RFR: 8266571: Sequenced Collections [v4]

Chen Liang liach at openjdk.org
Thu Mar 30 00:49:34 UTC 2023


On Wed, 29 Mar 2023 21:18:04 GMT, Rémi Forax <forax at openjdk.org> wrote:

>> In the JEP, it says:
>>> Any modifications to the original collection are visible in the view.
>> 
>> If we don't have an efficient reversed view, I don't see a point of declaring a collection sequenced; same reason for declaring a sequenced/deque vs. a full-on list with inefficient list random access operations.
>
> The quote is from the javadoc of reversed (see above), it seems the JEP and the javadoc disagree :(
> 
>> If we don't have an efficient reversed view, I don't see a point of declaring a collection sequenced
> 
> Collections in the JDK provides more efficient implementations, this is what the code this PR does.
> Providing a default implementation matters more for external libraries.
> 
> And that's why i think we do not need the interface SequencedCollection, because all these methods can be declared on Collection instead. Adding them on Collection has also the added benefit that as a user, all Clojure collections or any other implementations not in the JDK also get a good enough implementation of the method reversed().
> 
> My fear is that if we introduce all these methods on SequencedCollection instead of Collection, library implementations will never be updated to use SequencedCollection instead of Collection (because implementing SequencedCollection requires the library to work only on JDK 21+) while if reversed is declared on Collection, library maintainers will have more pressure to write an efficient implementation of reversed for their implementations (and will be able to do that without requiring the JDK 21).

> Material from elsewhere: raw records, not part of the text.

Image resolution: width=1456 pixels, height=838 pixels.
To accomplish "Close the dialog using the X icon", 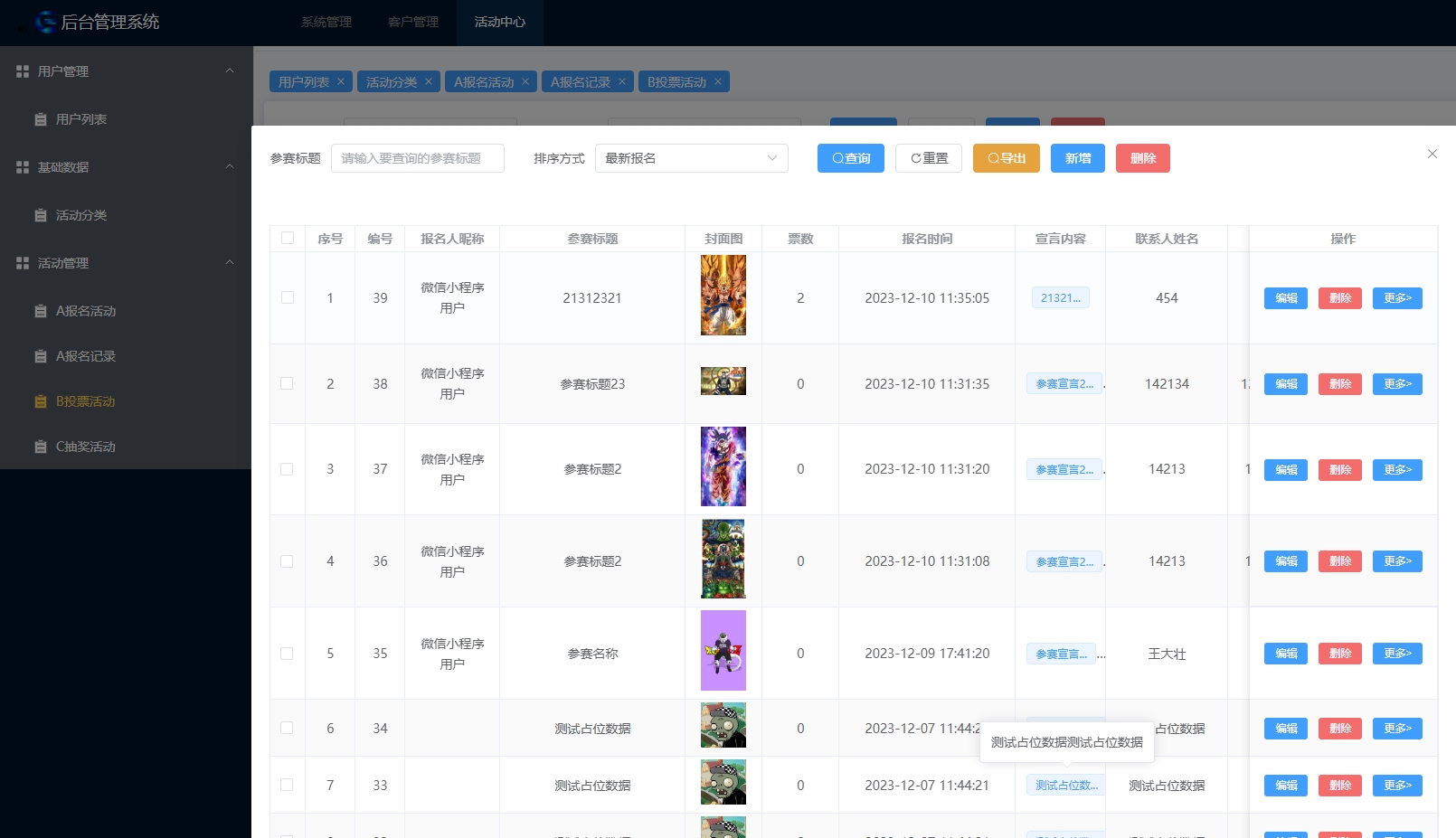I will pos(1432,155).
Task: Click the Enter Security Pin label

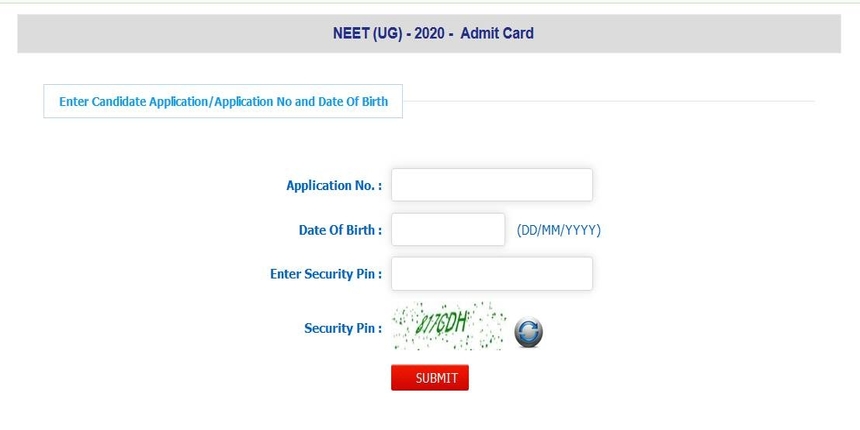Action: tap(326, 274)
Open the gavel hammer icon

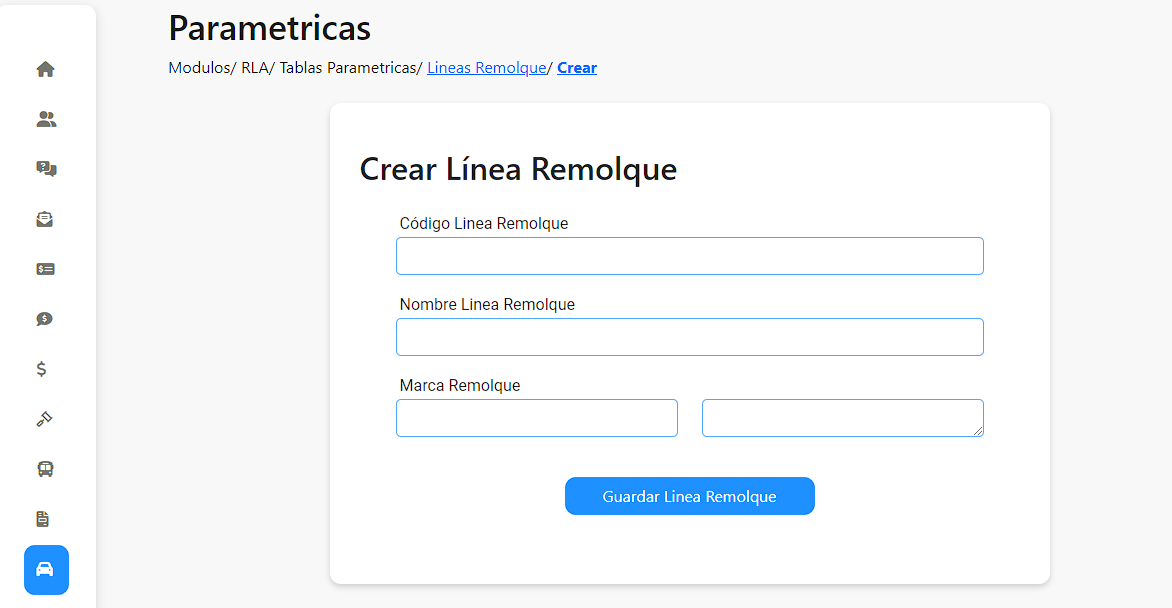tap(44, 419)
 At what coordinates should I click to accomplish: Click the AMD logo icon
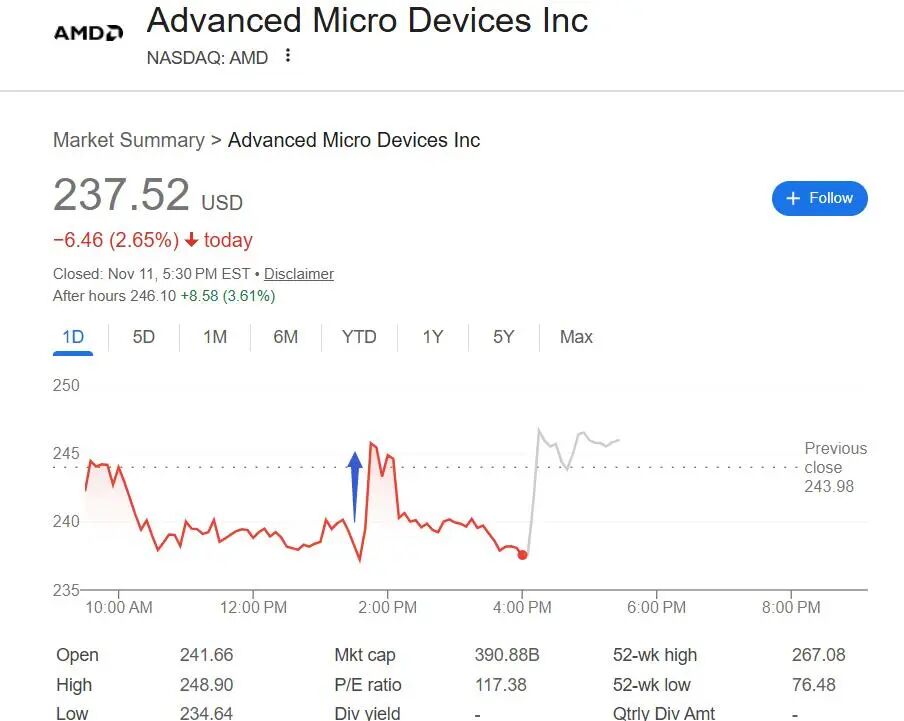click(86, 31)
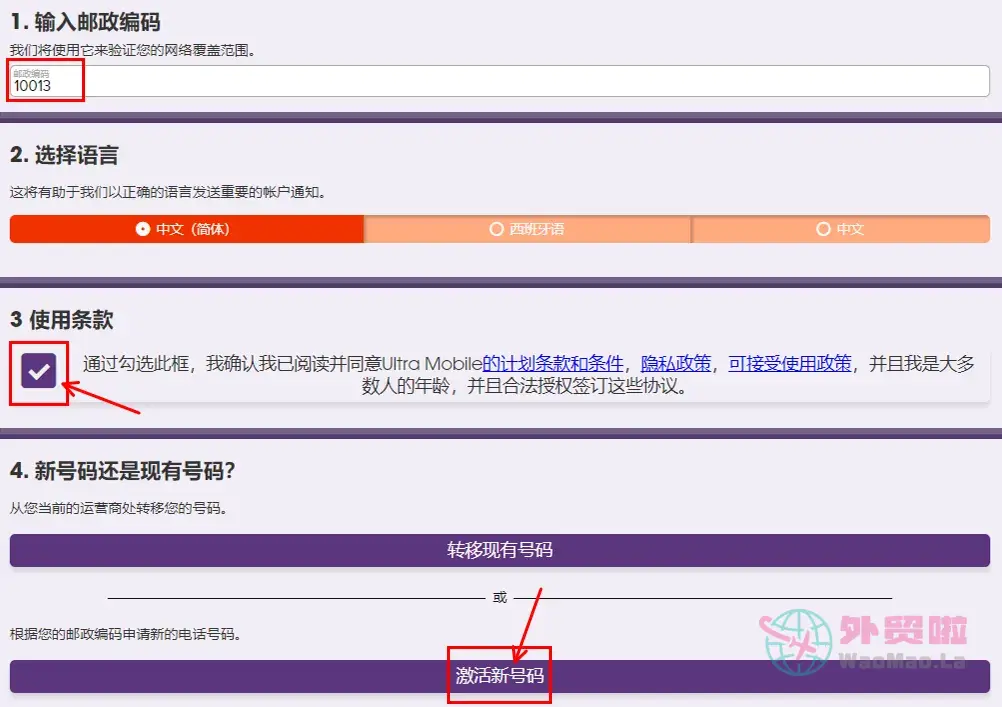This screenshot has width=1002, height=707.
Task: Open the 可接受使用政策 link
Action: [x=790, y=363]
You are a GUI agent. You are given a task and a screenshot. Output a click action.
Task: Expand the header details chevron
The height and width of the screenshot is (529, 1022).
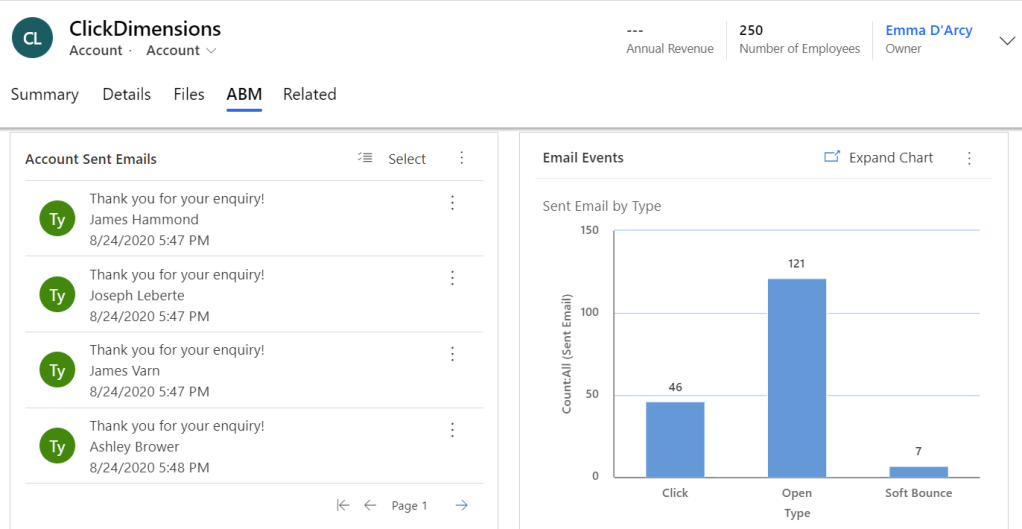[x=1006, y=40]
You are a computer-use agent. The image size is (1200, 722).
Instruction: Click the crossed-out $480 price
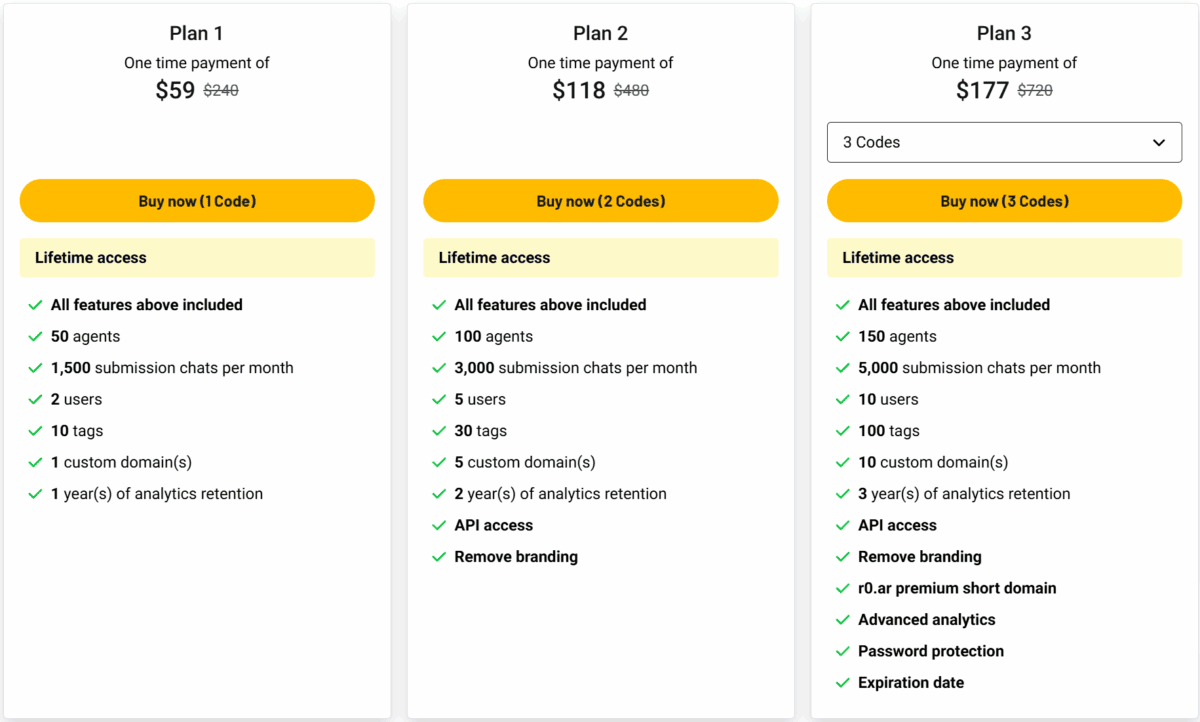(x=631, y=90)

So your model would be like:

public interface Collection<T> ... {
    ...
    default Collection<T> reversed() {...} // - can dump to array
    default void addLast() {...} // or addFirst - no reliable impl
    default boolean removeLast() {...} // or removeFirst - no reliable impl
    default T getLast() {...} // or getFirst - can dump to array
}

I don't think `reversed()` is the problem here; `addLast` `removeLast` cannot be implemented from the existing Collection methods without risking contract violations, so I don't recommend leaving them as default methods. I still think SequencedCollection should exist for its specification of add/removeLast and improved performance of getLast.

That said, it is true that SequencedCollection as an interface itself has less merit as unmodifiable/immutable collections. It will only work as a marker indicating the contract that an encounter sequence is defined.

For libraries, they can use version-specific class files in META-INF; to un-sequence a collection implementation should be quite simple, as nuking the bridge `reversed` returning `SequencedCollection` and the `SequencedCollection` symbol from interface lists. This can be done with a simple classfile transformer.